### [PROBLEM REQUIREMENTS]
The response should consist of every record, reproduced exactly.

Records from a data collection
┏━━

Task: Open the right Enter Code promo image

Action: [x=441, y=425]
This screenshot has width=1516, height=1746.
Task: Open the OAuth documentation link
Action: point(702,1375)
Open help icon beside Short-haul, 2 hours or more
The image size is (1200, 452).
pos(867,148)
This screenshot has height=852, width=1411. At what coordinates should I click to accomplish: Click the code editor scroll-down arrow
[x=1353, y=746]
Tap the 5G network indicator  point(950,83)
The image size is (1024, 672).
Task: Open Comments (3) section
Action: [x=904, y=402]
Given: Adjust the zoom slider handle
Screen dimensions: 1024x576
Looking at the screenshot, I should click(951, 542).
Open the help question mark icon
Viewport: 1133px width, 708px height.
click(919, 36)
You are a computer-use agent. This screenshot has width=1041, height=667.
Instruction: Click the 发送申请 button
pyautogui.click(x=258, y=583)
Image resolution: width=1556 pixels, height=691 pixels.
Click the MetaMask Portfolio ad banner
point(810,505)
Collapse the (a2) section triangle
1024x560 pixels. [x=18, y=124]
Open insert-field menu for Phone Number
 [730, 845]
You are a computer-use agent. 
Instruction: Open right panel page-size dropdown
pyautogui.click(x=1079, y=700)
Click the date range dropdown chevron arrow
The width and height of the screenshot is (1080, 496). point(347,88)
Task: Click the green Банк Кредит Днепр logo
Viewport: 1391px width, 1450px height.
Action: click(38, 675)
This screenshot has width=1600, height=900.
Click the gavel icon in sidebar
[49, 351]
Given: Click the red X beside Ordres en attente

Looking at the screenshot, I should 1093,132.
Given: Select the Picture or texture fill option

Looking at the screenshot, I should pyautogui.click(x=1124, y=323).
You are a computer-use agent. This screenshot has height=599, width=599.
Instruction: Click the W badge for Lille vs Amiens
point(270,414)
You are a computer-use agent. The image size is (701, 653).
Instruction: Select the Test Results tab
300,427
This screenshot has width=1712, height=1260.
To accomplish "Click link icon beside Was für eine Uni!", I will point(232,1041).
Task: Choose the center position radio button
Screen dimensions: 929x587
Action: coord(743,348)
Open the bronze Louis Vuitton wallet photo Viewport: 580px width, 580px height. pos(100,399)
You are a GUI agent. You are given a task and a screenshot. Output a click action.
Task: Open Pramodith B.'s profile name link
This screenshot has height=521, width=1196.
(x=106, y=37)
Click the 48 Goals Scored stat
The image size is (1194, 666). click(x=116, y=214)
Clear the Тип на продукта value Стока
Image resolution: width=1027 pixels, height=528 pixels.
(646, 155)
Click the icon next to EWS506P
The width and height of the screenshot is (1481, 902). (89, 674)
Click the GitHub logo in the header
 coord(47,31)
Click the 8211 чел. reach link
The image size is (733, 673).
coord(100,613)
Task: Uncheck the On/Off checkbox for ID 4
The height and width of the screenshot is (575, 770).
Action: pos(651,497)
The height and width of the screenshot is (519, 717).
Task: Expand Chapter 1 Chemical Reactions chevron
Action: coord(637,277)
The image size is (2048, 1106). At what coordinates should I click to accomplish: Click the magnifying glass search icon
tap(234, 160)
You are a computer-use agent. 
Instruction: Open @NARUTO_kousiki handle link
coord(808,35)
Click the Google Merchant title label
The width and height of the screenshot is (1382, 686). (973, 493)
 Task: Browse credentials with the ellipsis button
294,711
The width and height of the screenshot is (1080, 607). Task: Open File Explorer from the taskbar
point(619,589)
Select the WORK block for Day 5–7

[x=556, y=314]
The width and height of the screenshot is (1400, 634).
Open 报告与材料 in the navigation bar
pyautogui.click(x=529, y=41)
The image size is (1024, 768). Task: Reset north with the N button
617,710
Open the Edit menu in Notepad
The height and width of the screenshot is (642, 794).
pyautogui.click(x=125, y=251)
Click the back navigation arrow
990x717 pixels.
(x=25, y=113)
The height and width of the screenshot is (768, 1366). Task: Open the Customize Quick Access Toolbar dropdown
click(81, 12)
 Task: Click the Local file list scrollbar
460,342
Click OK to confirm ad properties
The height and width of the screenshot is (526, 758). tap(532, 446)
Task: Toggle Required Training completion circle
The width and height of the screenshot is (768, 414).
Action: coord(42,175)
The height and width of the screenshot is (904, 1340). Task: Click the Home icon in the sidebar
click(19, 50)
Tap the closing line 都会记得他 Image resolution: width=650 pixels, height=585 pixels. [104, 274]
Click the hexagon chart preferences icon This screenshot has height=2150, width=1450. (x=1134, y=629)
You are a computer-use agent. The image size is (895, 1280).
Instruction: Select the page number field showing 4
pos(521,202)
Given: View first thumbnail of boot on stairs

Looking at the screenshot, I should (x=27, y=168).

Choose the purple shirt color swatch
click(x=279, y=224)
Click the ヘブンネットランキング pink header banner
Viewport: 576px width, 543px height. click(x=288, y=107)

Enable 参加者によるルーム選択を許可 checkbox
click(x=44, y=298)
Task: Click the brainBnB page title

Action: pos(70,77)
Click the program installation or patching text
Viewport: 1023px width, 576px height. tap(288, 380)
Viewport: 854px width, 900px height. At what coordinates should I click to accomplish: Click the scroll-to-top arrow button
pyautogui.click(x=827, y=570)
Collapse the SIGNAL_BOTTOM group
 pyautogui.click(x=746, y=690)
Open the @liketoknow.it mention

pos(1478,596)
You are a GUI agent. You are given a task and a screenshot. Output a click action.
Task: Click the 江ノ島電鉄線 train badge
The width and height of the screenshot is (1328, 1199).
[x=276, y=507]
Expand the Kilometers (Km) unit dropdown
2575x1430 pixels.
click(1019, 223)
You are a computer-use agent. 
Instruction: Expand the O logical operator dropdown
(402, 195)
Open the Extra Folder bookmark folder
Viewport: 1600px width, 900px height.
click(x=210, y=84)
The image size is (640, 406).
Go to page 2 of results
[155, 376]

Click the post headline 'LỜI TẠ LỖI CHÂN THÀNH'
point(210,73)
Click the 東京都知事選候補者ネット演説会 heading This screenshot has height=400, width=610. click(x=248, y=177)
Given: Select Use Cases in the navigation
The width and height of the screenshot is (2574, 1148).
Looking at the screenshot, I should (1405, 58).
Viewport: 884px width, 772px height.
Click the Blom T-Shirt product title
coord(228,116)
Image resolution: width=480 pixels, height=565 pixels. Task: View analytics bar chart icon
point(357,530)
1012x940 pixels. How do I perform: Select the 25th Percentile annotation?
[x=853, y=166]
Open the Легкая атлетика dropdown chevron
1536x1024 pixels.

┗━━

### [ANSWER BELOW]
Task: Open the right Enter Code promo image

Action: [x=441, y=425]
This screenshot has width=1516, height=1746.
Task: Open the OAuth documentation link
Action: point(702,1375)
Open help icon beside Short-haul, 2 hours or more
The image size is (1200, 452).
pos(867,148)
This screenshot has height=852, width=1411. At what coordinates should I click to accomplish: Click the code editor scroll-down arrow
[x=1353, y=746]
Tap the 5G network indicator  point(950,83)
The image size is (1024, 672).
Task: Open Comments (3) section
Action: [x=904, y=402]
Given: Adjust the zoom slider handle
Screen dimensions: 1024x576
Looking at the screenshot, I should click(951, 542).
Open the help question mark icon
Viewport: 1133px width, 708px height.
click(919, 36)
You are a computer-use agent. This screenshot has width=1041, height=667.
Instruction: Click the 发送申请 button
pyautogui.click(x=258, y=583)
Image resolution: width=1556 pixels, height=691 pixels.
Click the MetaMask Portfolio ad banner
point(810,505)
Collapse the (a2) section triangle
1024x560 pixels. [x=18, y=124]
Open insert-field menu for Phone Number
 [730, 845]
You are a computer-use agent. 
Instruction: Open right panel page-size dropdown
pyautogui.click(x=1079, y=700)
Click the date range dropdown chevron arrow
The width and height of the screenshot is (1080, 496). point(347,88)
Task: Click the green Банк Кредит Днепр logo
Viewport: 1391px width, 1450px height.
Action: click(38, 675)
This screenshot has width=1600, height=900.
Click the gavel icon in sidebar
[49, 351]
Given: Click the red X beside Ordres en attente

Looking at the screenshot, I should 1093,132.
Given: Select the Picture or texture fill option

Looking at the screenshot, I should pyautogui.click(x=1124, y=323).
You are a computer-use agent. This screenshot has height=599, width=599.
Instruction: Click the W badge for Lille vs Amiens
point(270,414)
You are a computer-use agent. The image size is (701, 653).
Instruction: Select the Test Results tab
300,427
This screenshot has width=1712, height=1260.
To accomplish "Click link icon beside Was für eine Uni!", I will point(232,1041).
Task: Choose the center position radio button
Screen dimensions: 929x587
Action: coord(743,348)
Open the bronze Louis Vuitton wallet photo Viewport: 580px width, 580px height. pos(100,399)
You are a GUI agent. You are given a task and a screenshot. Output a click action.
Task: Open Pramodith B.'s profile name link
This screenshot has height=521, width=1196.
(x=106, y=37)
Click the 48 Goals Scored stat
The image size is (1194, 666). click(x=116, y=214)
Clear the Тип на продукта value Стока
Image resolution: width=1027 pixels, height=528 pixels.
(646, 155)
Click the icon next to EWS506P
The width and height of the screenshot is (1481, 902). (89, 674)
Click the GitHub logo in the header
 coord(47,31)
Click the 8211 чел. reach link
The image size is (733, 673).
coord(100,613)
Task: Uncheck the On/Off checkbox for ID 4
The height and width of the screenshot is (575, 770).
Action: pos(651,497)
The height and width of the screenshot is (519, 717).
Task: Expand Chapter 1 Chemical Reactions chevron
Action: coord(637,277)
The image size is (2048, 1106). At what coordinates should I click to accomplish: Click the magnifying glass search icon
tap(234, 160)
You are a computer-use agent. 
Instruction: Open @NARUTO_kousiki handle link
coord(808,35)
Click the Google Merchant title label
The width and height of the screenshot is (1382, 686). (973, 493)
 Task: Browse credentials with the ellipsis button
294,711
The width and height of the screenshot is (1080, 607). Task: Open File Explorer from the taskbar
point(619,589)
Select the WORK block for Day 5–7

[x=556, y=314]
The width and height of the screenshot is (1400, 634).
Open 报告与材料 in the navigation bar
pyautogui.click(x=529, y=41)
The image size is (1024, 768). Task: Reset north with the N button
617,710
Open the Edit menu in Notepad
The height and width of the screenshot is (642, 794).
pyautogui.click(x=125, y=251)
Click the back navigation arrow
990x717 pixels.
(x=25, y=113)
The height and width of the screenshot is (768, 1366). Task: Open the Customize Quick Access Toolbar dropdown
click(81, 12)
 Task: Click the Local file list scrollbar
460,342
Click OK to confirm ad properties
The height and width of the screenshot is (526, 758). tap(532, 446)
Task: Toggle Required Training completion circle
The width and height of the screenshot is (768, 414).
Action: coord(42,175)
The height and width of the screenshot is (904, 1340). Task: Click the Home icon in the sidebar
click(19, 50)
Tap the closing line 都会记得他 Image resolution: width=650 pixels, height=585 pixels. [104, 274]
Click the hexagon chart preferences icon This screenshot has height=2150, width=1450. (x=1134, y=629)
You are a computer-use agent. The image size is (895, 1280).
Instruction: Select the page number field showing 4
pos(521,202)
Given: View first thumbnail of boot on stairs

Looking at the screenshot, I should (x=27, y=168).

Choose the purple shirt color swatch
click(x=279, y=224)
Click the ヘブンネットランキング pink header banner
Viewport: 576px width, 543px height. click(x=288, y=107)

Enable 参加者によるルーム選択を許可 checkbox
click(x=44, y=298)
Task: Click the brainBnB page title

Action: pos(70,77)
Click the program installation or patching text
Viewport: 1023px width, 576px height. tap(288, 380)
Viewport: 854px width, 900px height. At what coordinates should I click to accomplish: Click the scroll-to-top arrow button
pyautogui.click(x=827, y=570)
Collapse the SIGNAL_BOTTOM group
 pyautogui.click(x=746, y=690)
Open the @liketoknow.it mention

pos(1478,596)
You are a GUI agent. You are given a task and a screenshot. Output a click action.
Task: Click the 江ノ島電鉄線 train badge
The width and height of the screenshot is (1328, 1199).
[x=276, y=507]
Expand the Kilometers (Km) unit dropdown
2575x1430 pixels.
click(1019, 223)
You are a computer-use agent. 
Instruction: Expand the O logical operator dropdown
(402, 195)
Open the Extra Folder bookmark folder
Viewport: 1600px width, 900px height.
click(x=210, y=84)
The image size is (640, 406).
Go to page 2 of results
[155, 376]

Click the post headline 'LỜI TẠ LỖI CHÂN THÀNH'
point(210,73)
Click the 東京都知事選候補者ネット演説会 heading This screenshot has height=400, width=610. click(x=248, y=177)
Given: Select Use Cases in the navigation
The width and height of the screenshot is (2574, 1148).
Looking at the screenshot, I should (1405, 58).
Viewport: 884px width, 772px height.
Click the Blom T-Shirt product title
coord(228,116)
Image resolution: width=480 pixels, height=565 pixels. Task: View analytics bar chart icon
point(357,530)
1012x940 pixels. How do I perform: Select the 25th Percentile annotation?
[x=853, y=166]
Open the Легкая атлетика dropdown chevron
1536x1024 pixels.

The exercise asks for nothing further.